Feather growth limits size of flying birds
Time required for moulting may be more important factor than weight.
The size of flighted birds is limited by the demands of keeping their feathers in good condition, and not simply by the effort needed to keep them up in the air.
Birds' feathers can be damaged by the physical rigours of flight, parasititic and bacterial infections, and exposure to ultraviolet light. It's crucial for birds to periodically replace damaged feathers, but this requires time and energy that could otherwise be used to find mates, rear chicks or migrate.
Sievert Rohwer at the University of Washington in Seattle and his colleagues studied 43 species of bird to assess the relationship between a bird's size, the length of its flight feathers and the time it takes to grow new feathers. They report their findings in PLoS Biology1.
The team showed that the length of a bird's flight feathers is proportional to its body mass raised to the one-third power, so that feather length roughly doubles with a tenfold increase in the bird's weight. But feather growth rate is proportional to body mass raised only to the one-sixth power.
"So as birds get bigger, the rate of feather growth fails to keep up with the increase in flight-feather length, forcing larger birds to spend disproportionately more time growing their flight feathers," says Rohwer.
Most small birds regrow all of their primary flight feathers at least once a year, replacing the 9 or 10 primary feathers per wing sequentially. Rohwer and his co-workers suggest that the trade-offs involved in regrowing feathers place an upper limit of about 3 kilograms on birds that moult in this way.
Above 3 kilograms, the time required to grow new feathers makes this strategy too time-consuming, having a detrimental effect on breeding and migration.
Many larger birds, such as albatrosses, get around this by stretching the moult over two to three years. This ensures that a smaller fraction of each year is spent moulting. Other species replace several feathers at the same time, or replace them all simultaneously and temporarily forgo flight.

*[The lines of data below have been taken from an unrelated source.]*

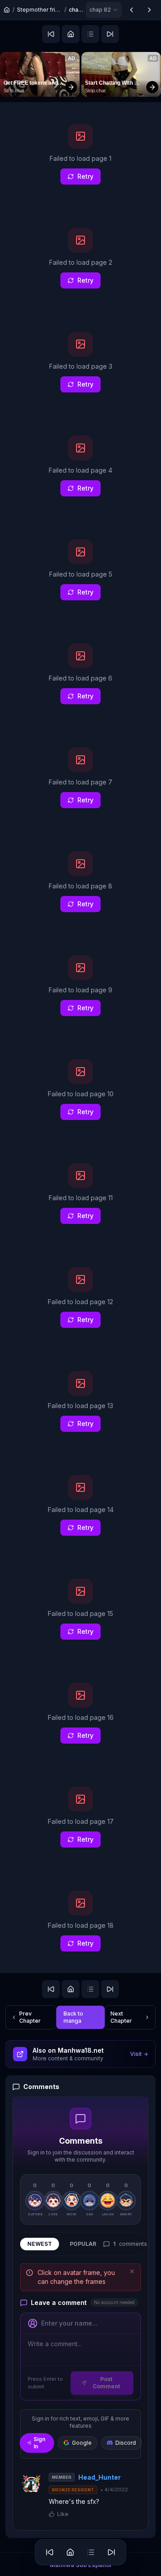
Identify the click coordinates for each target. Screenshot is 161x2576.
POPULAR (83, 2243)
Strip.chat (14, 90)
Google (82, 2442)
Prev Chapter (30, 2017)
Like (62, 2514)
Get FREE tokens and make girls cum (31, 83)
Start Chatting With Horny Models (109, 83)
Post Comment (106, 2383)
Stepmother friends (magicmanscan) (39, 9)
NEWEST (39, 2243)
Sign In (39, 2443)
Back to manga (73, 2017)
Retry (85, 176)
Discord (125, 2442)
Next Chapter (121, 2017)
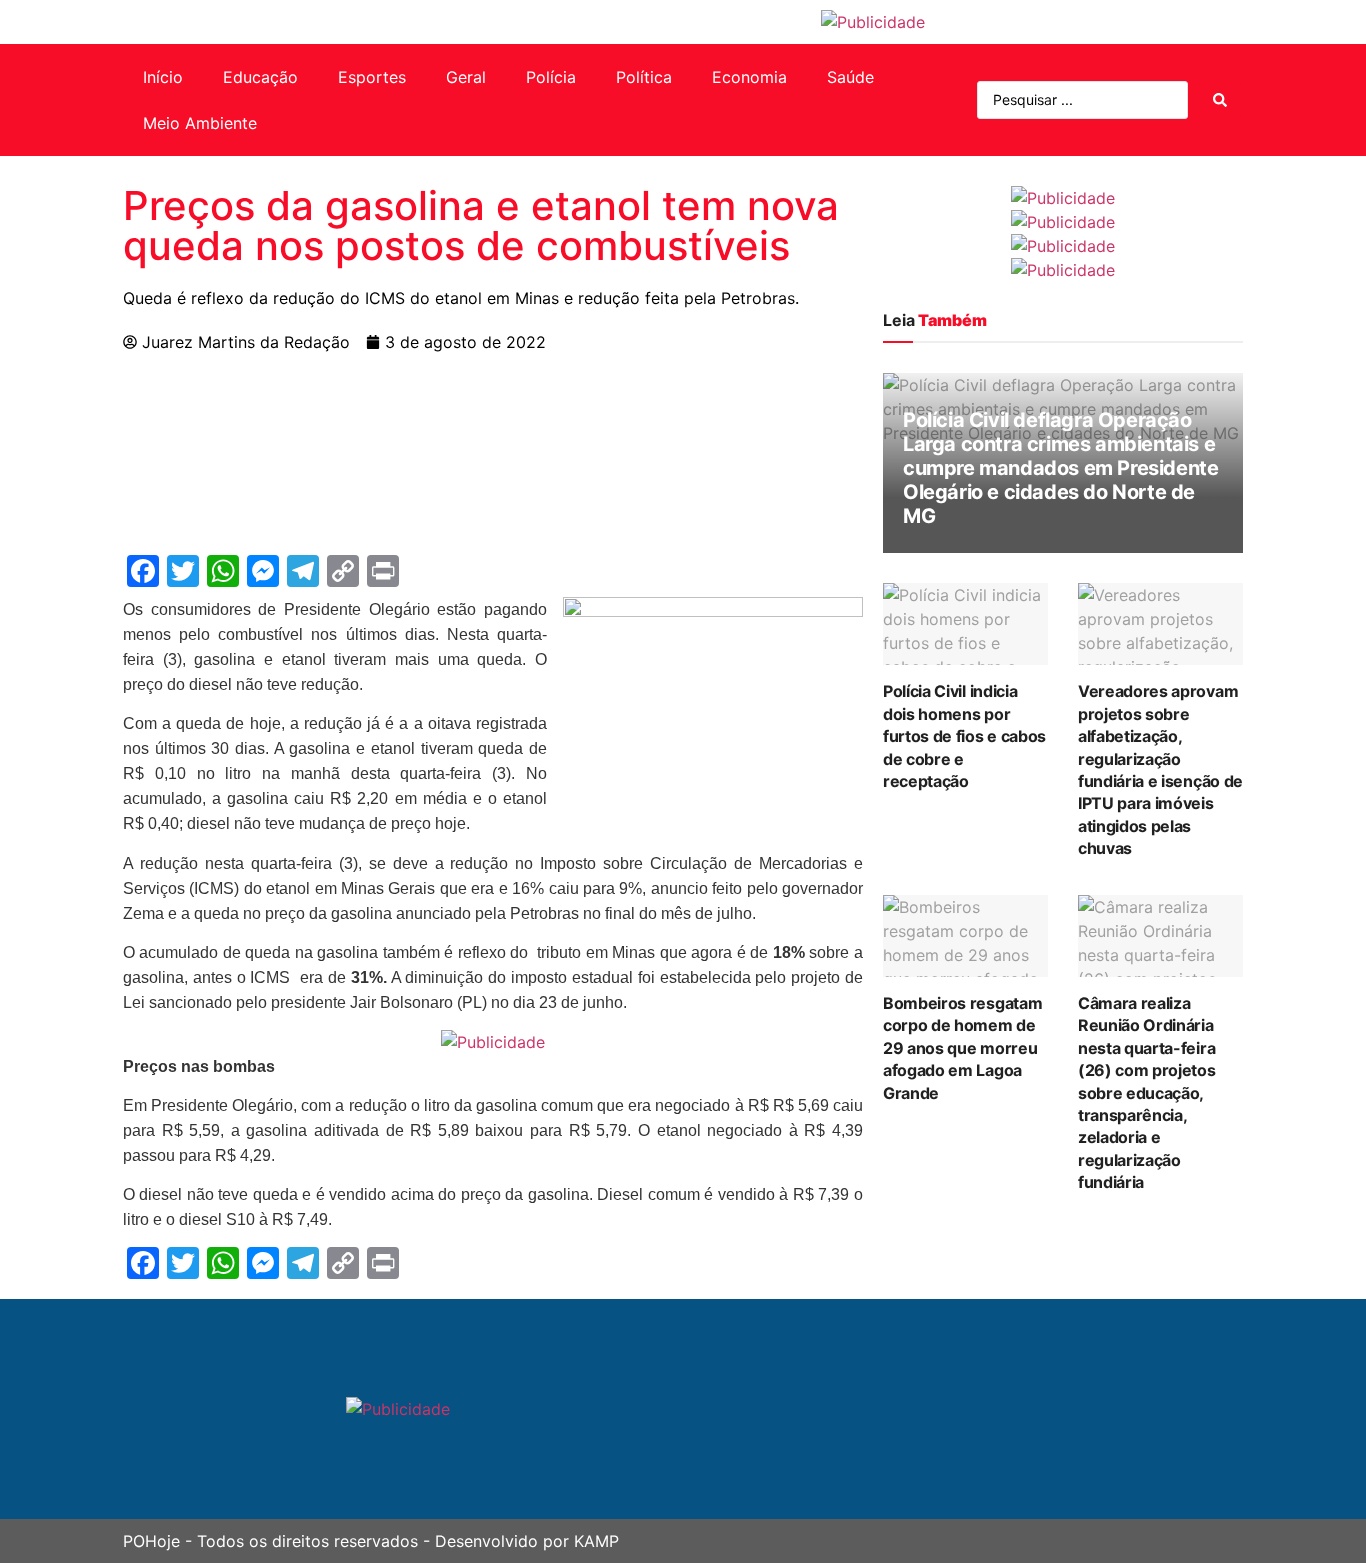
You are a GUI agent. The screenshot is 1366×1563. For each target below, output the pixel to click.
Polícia (551, 77)
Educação (260, 77)
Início (163, 77)
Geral (466, 77)
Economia (749, 77)
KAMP (596, 1541)
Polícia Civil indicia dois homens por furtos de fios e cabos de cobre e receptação (964, 736)
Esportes (372, 77)
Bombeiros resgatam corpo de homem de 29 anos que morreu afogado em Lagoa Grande (962, 1048)
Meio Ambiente (200, 123)
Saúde (850, 77)
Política (644, 77)
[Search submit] (1220, 100)
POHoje (151, 1541)
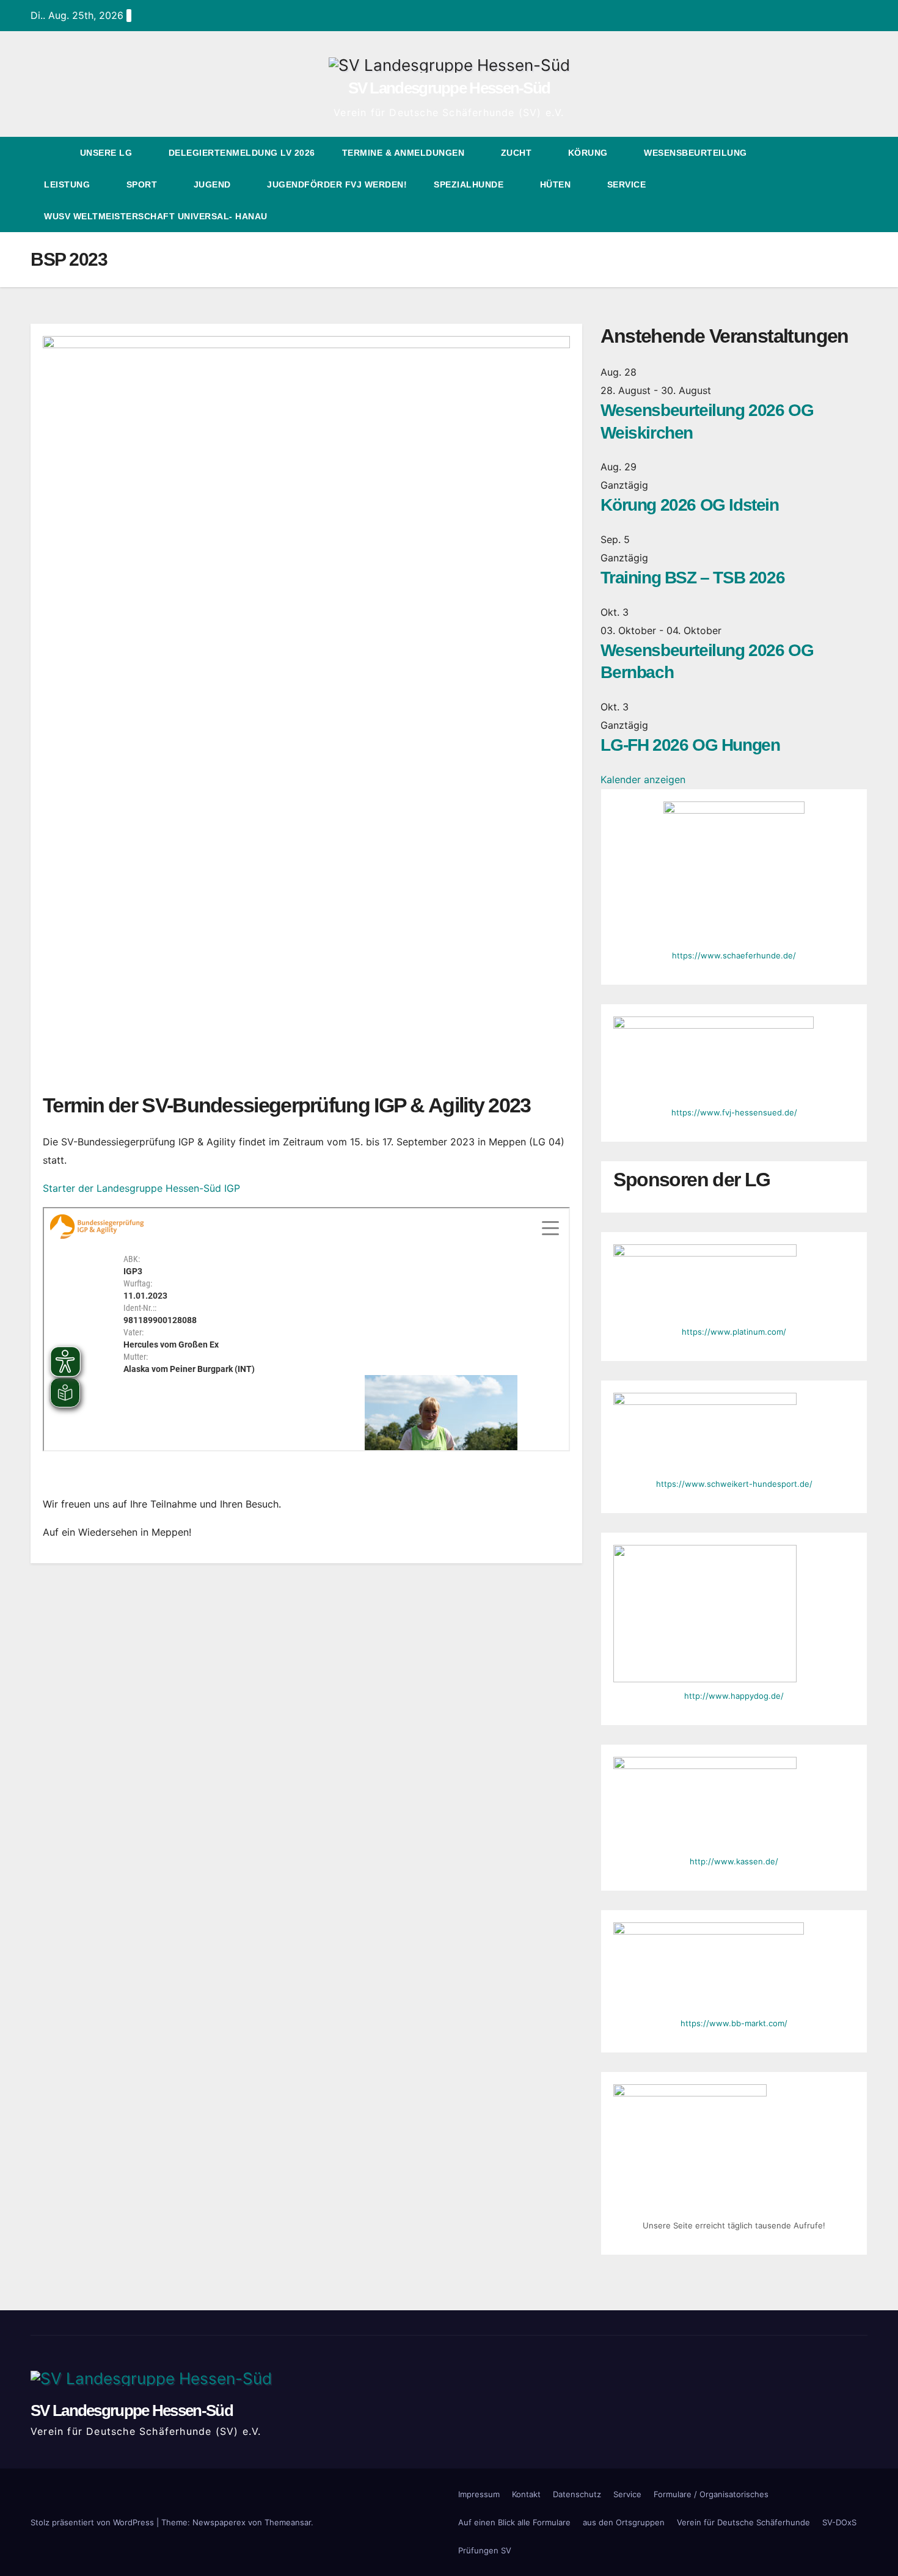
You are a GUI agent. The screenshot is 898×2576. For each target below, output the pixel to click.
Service (628, 184)
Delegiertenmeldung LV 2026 (242, 153)
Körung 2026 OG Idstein (689, 504)
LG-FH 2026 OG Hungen (689, 744)
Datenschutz (577, 2494)
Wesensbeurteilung (697, 153)
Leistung (68, 184)
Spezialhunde (470, 184)
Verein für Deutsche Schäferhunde (743, 2522)
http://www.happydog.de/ (734, 1696)
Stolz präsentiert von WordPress (93, 2522)
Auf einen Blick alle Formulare (514, 2522)
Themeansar (288, 2522)
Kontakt (526, 2494)
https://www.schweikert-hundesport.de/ (734, 1484)
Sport (143, 184)
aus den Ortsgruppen (624, 2522)
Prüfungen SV (484, 2550)
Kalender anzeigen (642, 779)
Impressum (479, 2494)
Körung (589, 153)
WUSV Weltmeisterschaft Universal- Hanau (156, 216)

But each alternative imposes a cost. Replacing more than one flight feather at a time reduces the aerodynamic efficiency of flight; replacing them all at once leaves birds temporarily flightless, making feeding and escaping predators more difficult.
These tradeoffs also raise questions about how the largest flying bird ever discovered — Argentavis magnificens, which lived around 6 million years ago and weighed roughly 70 kg — could have coped with feather replacement. Rohwer and his colleagues speculate that A. magnificens solved the problem of replacing large, slow-growing feathers by fattening up and then going in for one big, long moult, as geese and swans do today.
Size is still an important factor, points out Anders Hedenström of Lund University in Sweden. Aerodynamics suggests an upper weight limit of about 15 kilograms for birds whose flight is powered principally by flapping their wings. Soaring birds can achieve a much greater mass — for instance, some bustards weigh as much as 20 kilograms. A. magnificens was probably such a bird.
Yet many birds do not achieve the maximum size permitted by their mode of flight, says Rohwer, probably because of the time demands of feather replacement.
References
- Rohwer, S., Ricklefs, R. E., Rohwer, V. G. & Copple, M. M. PLoS Biol. 7, e1000132 (2009).